- **EXTRACT PROVIDED**

....

For experimental science, designing a better experiment can make it easier to compare predictions with data , although complicated experiments necessarily require sensitive comparisons, i.e., statistics. For observational science (which includes astronomy, paleontology, as well as many social and biological questions), we are often stuck with the data we can get rather than the data we want, and here careful statistics is the only path forward. The difficulty is knowing just how small or large a deviation is allowed by your theory. Here again, Feynman has something to say about what is required to be a good scientist:
I'm talking about a specific, extra type of integrity that is not lying, but bending over backwards to show how you are maybe wrong, that you ought to have when acting as a scientist. And this is our responsibility as scientists...

....

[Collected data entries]
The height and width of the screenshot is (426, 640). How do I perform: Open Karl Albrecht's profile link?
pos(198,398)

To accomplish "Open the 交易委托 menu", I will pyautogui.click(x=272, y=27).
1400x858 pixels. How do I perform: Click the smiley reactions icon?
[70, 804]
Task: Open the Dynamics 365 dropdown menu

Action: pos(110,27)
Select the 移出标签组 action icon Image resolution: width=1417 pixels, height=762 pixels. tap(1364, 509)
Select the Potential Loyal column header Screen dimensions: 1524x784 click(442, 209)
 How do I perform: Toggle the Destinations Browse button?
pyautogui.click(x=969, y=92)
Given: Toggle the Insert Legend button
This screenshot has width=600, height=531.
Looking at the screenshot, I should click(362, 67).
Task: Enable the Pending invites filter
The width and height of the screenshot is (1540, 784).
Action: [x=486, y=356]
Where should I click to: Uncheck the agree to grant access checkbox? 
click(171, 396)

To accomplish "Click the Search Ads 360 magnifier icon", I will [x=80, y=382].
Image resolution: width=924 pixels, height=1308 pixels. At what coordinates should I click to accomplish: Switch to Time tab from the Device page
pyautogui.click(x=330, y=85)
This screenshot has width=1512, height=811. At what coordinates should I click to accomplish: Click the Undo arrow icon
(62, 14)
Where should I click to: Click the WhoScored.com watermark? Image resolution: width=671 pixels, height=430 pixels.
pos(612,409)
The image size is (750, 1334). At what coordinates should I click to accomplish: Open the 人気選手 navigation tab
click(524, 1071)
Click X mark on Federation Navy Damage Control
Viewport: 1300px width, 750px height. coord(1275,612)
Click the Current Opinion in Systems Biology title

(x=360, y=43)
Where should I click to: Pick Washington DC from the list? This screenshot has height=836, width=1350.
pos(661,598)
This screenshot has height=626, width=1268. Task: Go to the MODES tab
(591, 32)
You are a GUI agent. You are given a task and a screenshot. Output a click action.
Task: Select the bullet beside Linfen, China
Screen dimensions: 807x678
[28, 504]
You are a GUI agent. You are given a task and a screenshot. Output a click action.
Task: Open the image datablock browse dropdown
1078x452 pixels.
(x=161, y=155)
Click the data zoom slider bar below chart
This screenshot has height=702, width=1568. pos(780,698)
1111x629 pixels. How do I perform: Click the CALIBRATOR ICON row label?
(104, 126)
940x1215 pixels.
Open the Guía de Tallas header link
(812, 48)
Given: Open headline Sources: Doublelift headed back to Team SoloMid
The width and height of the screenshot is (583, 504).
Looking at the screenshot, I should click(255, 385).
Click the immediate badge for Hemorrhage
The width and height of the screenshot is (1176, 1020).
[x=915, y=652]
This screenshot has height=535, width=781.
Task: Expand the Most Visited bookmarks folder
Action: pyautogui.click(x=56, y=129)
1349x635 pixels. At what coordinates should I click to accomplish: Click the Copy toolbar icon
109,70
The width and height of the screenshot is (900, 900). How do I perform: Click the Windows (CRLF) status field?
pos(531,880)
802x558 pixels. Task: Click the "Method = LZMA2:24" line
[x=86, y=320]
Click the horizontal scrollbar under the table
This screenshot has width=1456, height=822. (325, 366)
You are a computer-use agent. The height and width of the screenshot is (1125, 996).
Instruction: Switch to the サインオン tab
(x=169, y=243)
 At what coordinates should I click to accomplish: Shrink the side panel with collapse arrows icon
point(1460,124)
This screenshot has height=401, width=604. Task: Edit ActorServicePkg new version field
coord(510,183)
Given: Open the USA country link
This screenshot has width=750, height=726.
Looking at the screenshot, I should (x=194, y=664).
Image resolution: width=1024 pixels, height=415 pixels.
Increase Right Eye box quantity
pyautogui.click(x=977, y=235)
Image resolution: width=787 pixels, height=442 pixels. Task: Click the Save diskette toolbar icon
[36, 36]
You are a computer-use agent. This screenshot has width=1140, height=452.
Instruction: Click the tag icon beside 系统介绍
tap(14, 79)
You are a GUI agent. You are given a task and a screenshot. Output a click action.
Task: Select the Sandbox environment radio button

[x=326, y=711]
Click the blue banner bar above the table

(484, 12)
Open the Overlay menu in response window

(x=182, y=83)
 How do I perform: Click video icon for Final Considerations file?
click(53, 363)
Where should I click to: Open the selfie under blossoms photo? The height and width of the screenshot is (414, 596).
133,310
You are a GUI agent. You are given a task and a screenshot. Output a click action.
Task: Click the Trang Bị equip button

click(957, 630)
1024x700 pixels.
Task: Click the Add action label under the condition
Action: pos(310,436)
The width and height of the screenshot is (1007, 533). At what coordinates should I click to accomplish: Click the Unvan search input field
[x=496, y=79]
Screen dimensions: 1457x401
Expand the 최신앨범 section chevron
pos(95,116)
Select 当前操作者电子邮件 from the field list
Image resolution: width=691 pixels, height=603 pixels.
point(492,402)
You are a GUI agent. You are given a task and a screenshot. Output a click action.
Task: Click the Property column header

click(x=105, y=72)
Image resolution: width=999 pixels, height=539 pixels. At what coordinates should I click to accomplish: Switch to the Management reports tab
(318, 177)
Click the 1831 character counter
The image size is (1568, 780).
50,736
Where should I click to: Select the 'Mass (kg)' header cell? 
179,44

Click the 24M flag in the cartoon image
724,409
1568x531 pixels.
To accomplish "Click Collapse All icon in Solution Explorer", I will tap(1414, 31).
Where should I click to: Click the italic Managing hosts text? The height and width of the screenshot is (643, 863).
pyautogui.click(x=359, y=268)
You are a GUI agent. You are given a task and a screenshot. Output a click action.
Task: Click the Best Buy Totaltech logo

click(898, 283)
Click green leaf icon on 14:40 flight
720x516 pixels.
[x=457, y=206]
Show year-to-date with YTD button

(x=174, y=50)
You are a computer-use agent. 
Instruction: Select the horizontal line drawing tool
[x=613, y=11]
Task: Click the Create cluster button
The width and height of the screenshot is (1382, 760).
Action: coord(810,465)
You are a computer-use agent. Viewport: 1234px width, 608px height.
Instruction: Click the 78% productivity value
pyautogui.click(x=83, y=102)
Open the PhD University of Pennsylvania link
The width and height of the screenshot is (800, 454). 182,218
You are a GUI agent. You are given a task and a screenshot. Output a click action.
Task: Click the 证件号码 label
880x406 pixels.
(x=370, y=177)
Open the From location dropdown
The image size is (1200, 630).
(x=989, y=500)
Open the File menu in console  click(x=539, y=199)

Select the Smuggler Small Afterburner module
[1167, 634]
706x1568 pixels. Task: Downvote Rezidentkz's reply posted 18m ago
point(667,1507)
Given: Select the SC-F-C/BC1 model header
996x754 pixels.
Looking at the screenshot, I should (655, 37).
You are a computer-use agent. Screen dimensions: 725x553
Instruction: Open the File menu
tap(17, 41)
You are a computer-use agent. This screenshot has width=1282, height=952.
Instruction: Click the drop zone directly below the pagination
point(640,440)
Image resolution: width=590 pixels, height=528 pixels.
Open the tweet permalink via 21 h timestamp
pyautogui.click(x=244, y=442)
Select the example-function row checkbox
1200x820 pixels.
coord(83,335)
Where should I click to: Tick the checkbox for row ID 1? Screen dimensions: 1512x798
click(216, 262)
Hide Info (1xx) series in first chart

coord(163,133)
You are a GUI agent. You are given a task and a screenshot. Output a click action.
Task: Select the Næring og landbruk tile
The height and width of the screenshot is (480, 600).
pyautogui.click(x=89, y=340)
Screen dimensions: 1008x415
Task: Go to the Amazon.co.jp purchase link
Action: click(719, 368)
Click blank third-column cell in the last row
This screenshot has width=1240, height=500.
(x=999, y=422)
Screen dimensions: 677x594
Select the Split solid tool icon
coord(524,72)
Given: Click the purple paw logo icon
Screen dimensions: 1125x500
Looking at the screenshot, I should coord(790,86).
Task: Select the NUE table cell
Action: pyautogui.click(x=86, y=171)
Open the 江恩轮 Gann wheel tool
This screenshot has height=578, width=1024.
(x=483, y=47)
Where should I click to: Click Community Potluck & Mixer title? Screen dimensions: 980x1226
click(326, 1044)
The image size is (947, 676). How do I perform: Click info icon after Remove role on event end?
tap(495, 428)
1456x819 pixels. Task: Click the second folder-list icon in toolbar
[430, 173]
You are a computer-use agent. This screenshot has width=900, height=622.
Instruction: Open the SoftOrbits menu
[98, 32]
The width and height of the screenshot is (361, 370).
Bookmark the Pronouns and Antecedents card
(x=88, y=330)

....

- **WHAT TO DO**
From the excerpt on statistics in science, extract the portion starting with "For experimental science, designing" and going on through "responsibility as scientists...".

- **YOUR RESPONSE**
For experimental science, designing a better experiment can make it easier to compare predictions with data , although complicated experiments necessarily require sensitive comparisons, i.e., statistics. For observational science (which includes astronomy, paleontology, as well as many social and biological questions), we are often stuck with the data we can get rather than the data we want, and here careful statistics is the only path forward. The difficulty is knowing just how small or large a deviation is allowed by your theory. Here again, Feynman has something to say about what is required to be a good scientist:
I'm talking about a specific, extra type of integrity that is not lying, but bending over backwards to show how you are maybe wrong, that you ought to have when acting as a scientist. And this is our responsibility as scientists...